Aku sangat merindukan
tangan halus itu. tangan yang selalu menjaga ku. Membuat ku diam dikala aku
menangis, membuat ku tenang di kala aku gelisah. Tangan halus itu tidak hanya
menyeka pipi ku saja, kepala ku pun di elus olehnya, di elus-dielus sambil
berkata.
“kamu adalah anak
kebanggaan mamah”.
Tidak tahu persis apa
yang terjadi ketika mamah ku berkata seperti itu 22 tahun yang lalu, aku masih
terlalu kecil untuk mengerti apa yang dia maksud. Dan ketika aku beranjak
dewasa, aku mengerti setiap kata yang dia maksud.
Setiap kata itu mulai
terasa, Teresa sampai ke dalam hati. Dan aku mulia bertanya. Bertanya dalam
diri ku sendiri. “apa aku sudah menjadi kebanggaan orang tua ku?”. “apakah
orang tua ku sudah bangga dengan ku yang sekarang ini?”. “apakah aku sudah
memberikan yang terbaik untuk orang tua ku?”
Semua pertanyaan itu
selalu berjalan di otak kecil ku. Membuat aku berfikir dan terus berfikir
mencari jawabannya.
Aku
selalu ingat ketika aku masih kecil, papah selalu memberikan ku hadiah sepulang
dari luar kota untuk bertugas. Macam-macam. Terkadang mobil, terkadang robot,
banyak sekali bentuknya. Membuat aku selalu tersenyum dan menunggu apalagi yang
akan di belikannya. Rak mainan ku semakin sesak, disesaki banyak hadiah yang
orang tua ku berikan, tak ternilai harganya. Bukan harga yang menilai semua
itu.
22
december, semua orang tau itu hari apa.
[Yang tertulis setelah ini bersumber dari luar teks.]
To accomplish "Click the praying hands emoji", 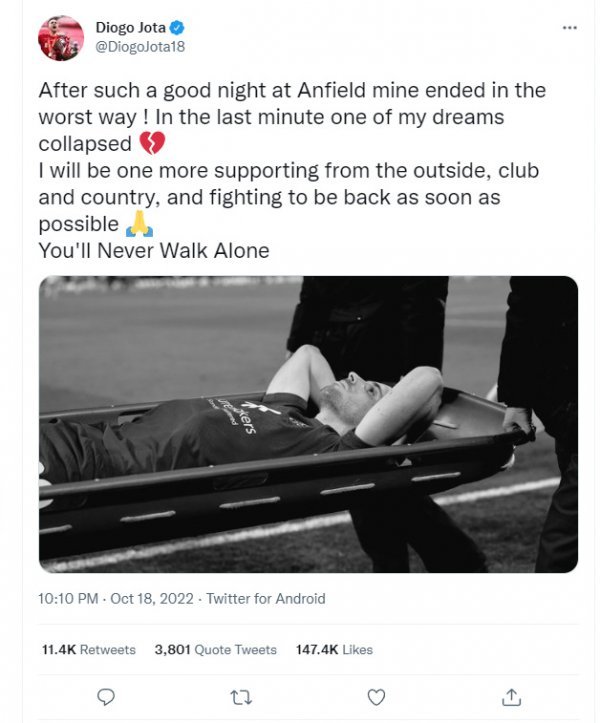I will [137, 225].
Namun bagi ku itu bukan Cuma hari ibu,
melainkan hari orang tua, buat ku.
Mata
ku mengalir air yang tak tau dari mana asalnya, pipi ku lembab, dan dada ku
sesak. Bukan sesak karna asap rokok yang sering aku hisap. Sesak karna aku
belum bisa memberikan ‘hadiah’ untuk orang tua ku sampai saat ini.
Sebuah
hadiah yang tak ternilai. sama seperti orang tua ku berikan kepada ku. Bukan
sepasang jam rolex yang mewah, bukan sebuah gaun halus berbahan sutra, lebih
dari itu. dan bukan itu semua yang diharapkan oleh orang tua ku.
Dan,
kembali pertanyaan ku muncul. “apa aku sudah membuat bangga orang tua ku”. dan
jawabannya adalah. Mungkin sudah dan mungkin belum.
Aku akan berikan sebuah gelar sebagai hadiah terindah untuk mu pah, mah.